Als sie das gesagt hatte, wandte sie sich um und sah
Jesus dastehen, wusste aber nicht, dass es Jesus war. Jesus sagte zu
ihr: Frau, warum weinst du? Wen suchst du?
Sie meinte, es sei der
Gärtner, und sagte zu ihm: Herr, wenn du ihn weggebracht hast, sag mir,
wohin du ihn gelegt hast. Dann will ich ihn holen. Jesus sagte zu ihr:
Maria!
Da wandte sie sich ihm zu und sagte auf Hebräisch zu ihm:
Rabbuni!, das heißt: Meister. Jesus sagte zu ihr: Halte mich nicht fest;
denn ich bin noch nicht zum Vater hinaufgegangen. Geh aber zu meinen
Brüdern, und sag ihnen: Ich gehe hinauf zu meinem Vater und zu eurem
Vater, zu meinem Gott und zu eurem Gott.
Maria von Magdala ging zu
den Jüngern und verkündete ihnen: Ich habe den Herrn gesehen. Und sie
richtete aus, was er ihr gesagt hatte.
Das unbegreifliche Geheimnis von Tod und Leben
Was
wir an Ostern feiern, geht über das menschliche Begreifen. Es ist so
unerhört und so unglaublich, dass selbst Maria Magdalena und die Jünger
nicht verstehen, was da geschieht. Noch lähmt sie die Erinnerung an Jesu
qualvollen Tod. Sie können es nicht fassen: Jesus, mit dem sie so lange
Zeit unterwegs waren, den sie verehrt und geliebt haben, dessen Worte
und Taten ihnen Hoffnung und Kraft gegeben haben, er soll tot sein?
Wenn
ich diese Sätze sage, denke ich an viele Begegnungen mit Menschen
unmittelbar nach dem Tod eines ihnen lieben Angehörigen. Kaum zu fassen,
dass der geliebte Mensch nicht mehr da sein soll, dass seine wohltuende
Nähe nicht mehr zu spüren ist und seine vertraute Stimme schweigt.
Und
es kommt mir so mancher schwere Gang an ein Grab in den Sinn, wie mit
zitternden Händen dem Sarg ein letzter Gruß unter Tränen folgte. Wie
schwer gingen mir da die Worte des Ritus am offenen Grab über die
Lippen: »Herr Jesus Christus, du hast drei Tage im Grab gelegen und
durch deine Auferstehung das Grab für uns zum Zeichen der Hoffnung
gemacht.«
Das Grab Jesu - Geburtsort des Lebens
Ich
spüre, wie wichtig in solchen Situationen der Glaube ist. Angehörige,
die angesichts des Todes eines ihnen lieben Menschen die Kraft des
christlichen Glaubens an die Auferstehung in sich tragen, sind für mich
Menschen wie Maria Magdalena, Bürgen der Wahrheit der Auferstehung. Sie
sind für mich Zeugen, dass durch den Tod nicht einfach alles aus ist,
sondern dass der Tod wie die Geburtsstunde einer neuen Wirklichkeit ist,
für die uns die Worte fehlen, in die hinein wir aber alle unterwegs
sind.
Petrus, Johannes und Maria Magdalena konnten das, was sie am
Grab Jesu erfahren haben, auch nicht in Worte fassen. Es war für sie wie
die innere Geburt des gläubigen Wissens: Der Herr lebt und ist
unterwegs zu Gott.
Das Grab Jesu wird zum Geburtsort des Glaubens an
die Auferstehung der Toten. Die Trauer der Jünger und Maria Magdalenas
verwandelt sich in Hoffnung und Zuversicht und wird zum fröhlichen
Osterjubel: Der Herr lebt bei Gott, unserem Vater, und auch wir werden leben, für immer! Halleluja!

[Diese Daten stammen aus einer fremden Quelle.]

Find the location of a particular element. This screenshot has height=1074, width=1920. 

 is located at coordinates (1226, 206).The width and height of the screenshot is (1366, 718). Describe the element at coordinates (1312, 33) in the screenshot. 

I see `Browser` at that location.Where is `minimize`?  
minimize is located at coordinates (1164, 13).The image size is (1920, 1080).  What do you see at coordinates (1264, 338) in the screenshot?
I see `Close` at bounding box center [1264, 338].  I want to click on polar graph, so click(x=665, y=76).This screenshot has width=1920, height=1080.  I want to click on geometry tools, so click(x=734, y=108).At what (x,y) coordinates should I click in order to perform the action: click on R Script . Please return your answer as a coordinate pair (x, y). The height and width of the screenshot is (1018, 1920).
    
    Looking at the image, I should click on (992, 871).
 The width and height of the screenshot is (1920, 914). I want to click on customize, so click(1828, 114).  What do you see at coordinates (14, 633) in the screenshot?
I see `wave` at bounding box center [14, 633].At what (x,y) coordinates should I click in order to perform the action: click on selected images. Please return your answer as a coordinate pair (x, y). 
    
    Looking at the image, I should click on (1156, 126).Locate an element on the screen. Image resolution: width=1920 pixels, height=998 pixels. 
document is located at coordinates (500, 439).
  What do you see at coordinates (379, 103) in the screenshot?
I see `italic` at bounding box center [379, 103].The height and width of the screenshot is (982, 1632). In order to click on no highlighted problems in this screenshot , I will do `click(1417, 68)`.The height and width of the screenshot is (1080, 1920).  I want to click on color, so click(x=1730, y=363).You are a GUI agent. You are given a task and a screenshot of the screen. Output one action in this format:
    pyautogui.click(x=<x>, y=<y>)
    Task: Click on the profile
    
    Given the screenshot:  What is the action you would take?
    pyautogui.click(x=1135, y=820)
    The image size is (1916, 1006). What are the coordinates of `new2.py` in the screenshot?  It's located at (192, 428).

Das Vertrautsein mit Jesus im Leben - Hoffnung angesichts des Todes
Dieser
Glaube verändert alles. Er möchte unser gesamtes Dasein durchdringen
und uns gerade angesichts des Todes eine unerschütterliche Hoffnung ins
Herz legen.
Viele Menschen unserer Tage glauben zwar an ein
Weiterleben nach dem Tod, sie haben allerdings keine Ahnung, was dieser
Glaube mit ihrem Leben zu tun haben könnte. Bei solchen Menschen spüre
ich, wie meine Worte, die angesichts des Todes vom christlichen Glauben
an die Auferstehung sprechen, nur wenig Resonanz finden.
Und wenn ich
auf Maria Magdalena schaue, dann wird mir klarer, warum: Damit Maria
Magdalena in der Stimme des Gärtners die Stimme Jesu erkennen konnte,
hat es eines tiefen Vertrautseins mit Jesus bedurft. Dieses Vertrautsein
ist im Laufe ihres Lebens gewachsen. Sie hat viel Zeit mit Jesus
verbracht. Sie war mit ihm vertraut wie mit einem guten Freund, dem
eigenen Kind oder dem Ehepartner. Ja, sie hat ihn geliebt. Deshalb
konnte sie in der Stimme des Gärtners die vertraute Stimme Jesu erkennen
und zu der Gewissheit gelangen: Er lebt!
Um angesichts des Todes an die Auferstehung glauben zu können, braucht es also ein Vertrautsein mit Jesus im Leben. Und dieses Vertrautsein
fällt nicht einfach von Himmel, es wächst in Zeiten, die man mit Jesus
verbringt, im Gebet, im Gottesdienst, im Lesen in der Schrift, und es
wächst, wenn Menschen im Sinne Jesu handeln und Gott und den Nächsten
von Herzen lieben wie sich selbst.
Dunkle Stunden im Leben - Geburtsstunden des Glaubens
Die
Not vieler Menschen unserer Tage ist es, dass ihnen Erfahrungen mit
Jesus fehlen. Sie sind nicht vertraut mit ihm, deshalb erkennen sie
seine Stimme nicht in der Vielzahl der Stimmen, die sie hören, sie
spüren seine Nähe nicht in den zahlreichen Menschen, die mit ihnen
leben. Umso dringlicher ist es, dass wir, die wir an die Auferstehung
glauben und aus diesem Glauben zu leben versuchen, unseren Mitmenschen
in Wort und Tat Zeugnis von unserer Hoffnung geben: Jesus lebt, er ist
wahrhaft vom Tod erstanden!
Gehen wir wie Maria Magdalena in die
Welt, zu den Menschen, mit denen wir leben, und verkünden ihnen die
Frohe Botschaft: Jesus lebt, und auch wir werden leben, wenn wir auf ihn
vertrauen, uns mit ihm vertraut machen und in seinem Sinne handeln! Tun
wir dies mit froher Zuversicht, ohne Furcht und mit freien Händen, kühn
und lebendig, weil wir wissen, dass wir dem Herrn begegnet sind!
Mit
dem Verstand allein kann man nicht begreifen, was damals in Jerusalem
geschehen ist. Nur über den Verstand kann man nicht zum Glauben kommen.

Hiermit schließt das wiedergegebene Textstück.